Fixed DataSet doc comments. Added rep-invariant check. DecisionTreeLearner now breaks ties on leaves randomly. NaiveBayesLearner now collects stats only on input fields. Minor cleanup.

darius · darius · commit be606705430b · 2011-10-23T09:11:15.000Z
diff --git a/learning.py b/learning.py
@@ -1,7 +1,7 @@
 """Learn to estimate functions from examples. (Chapters 18-20)"""
 
 from utils import *
-import agents, random, operator
+import random
 
 #______________________________________________________________________________
 
@@ -10,14 +10,14 @@ class DataSet:
 
     d.examples    A list of examples.  Each one is a list of attribute values.

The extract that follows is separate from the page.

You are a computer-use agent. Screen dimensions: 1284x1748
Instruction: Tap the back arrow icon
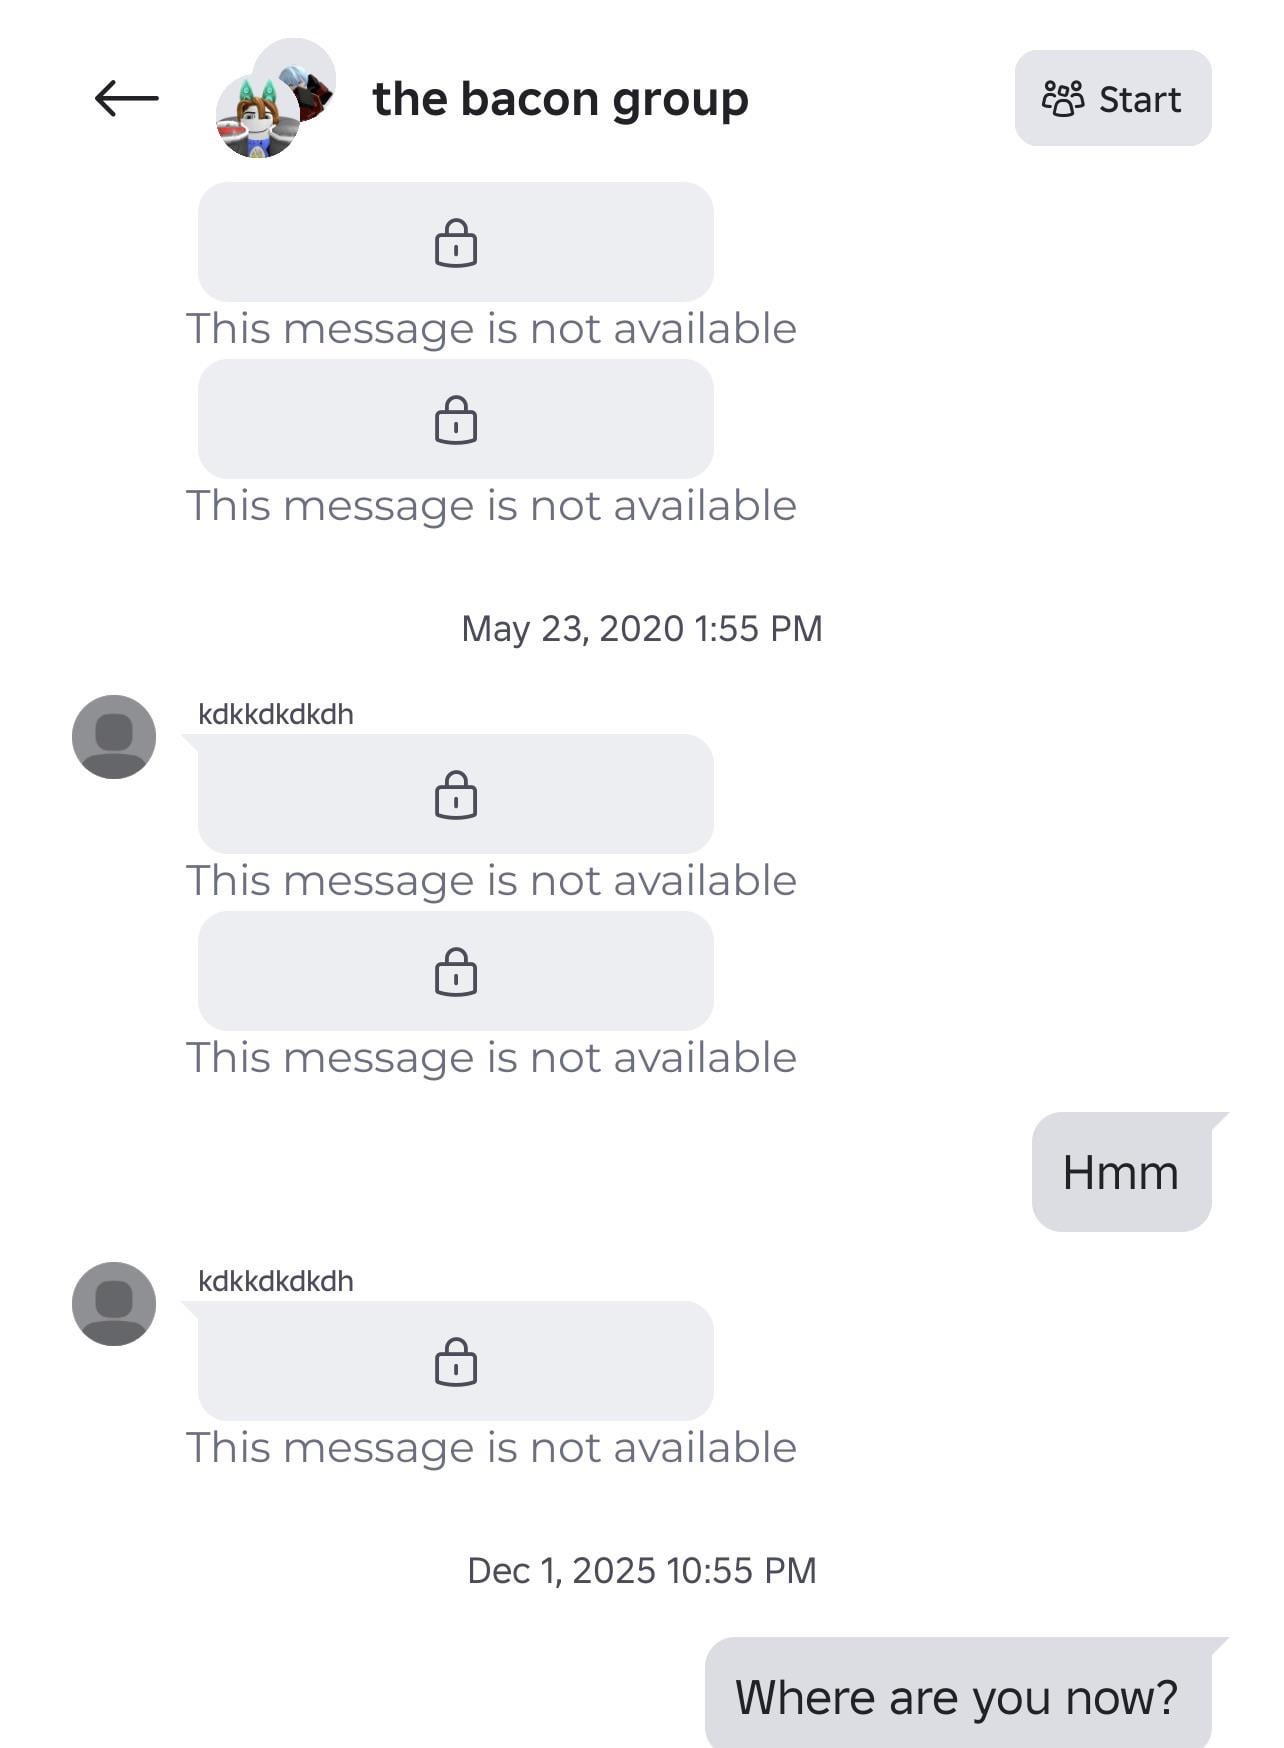coord(126,98)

     d.attrs       A list of integers to index into an example, so example[attr]
-                  gives a value. Normally the same as range(len(d.examples)).
+                  gives a value. Normally the same as range(len(d.examples[0])).
     d.attrnames   Optional list of mnemonic names for corresponding attrs.
     d.target      The attribute that a learning algorithm will try to predict.
                   By default the final attribute.
     d.inputs      The list of attrs without the target.
     d.values      A list of lists: each sublist is the set of possible
-                  values for the corresponding attribute. If None, it
-                  is computed from the known examples by self.setproblem.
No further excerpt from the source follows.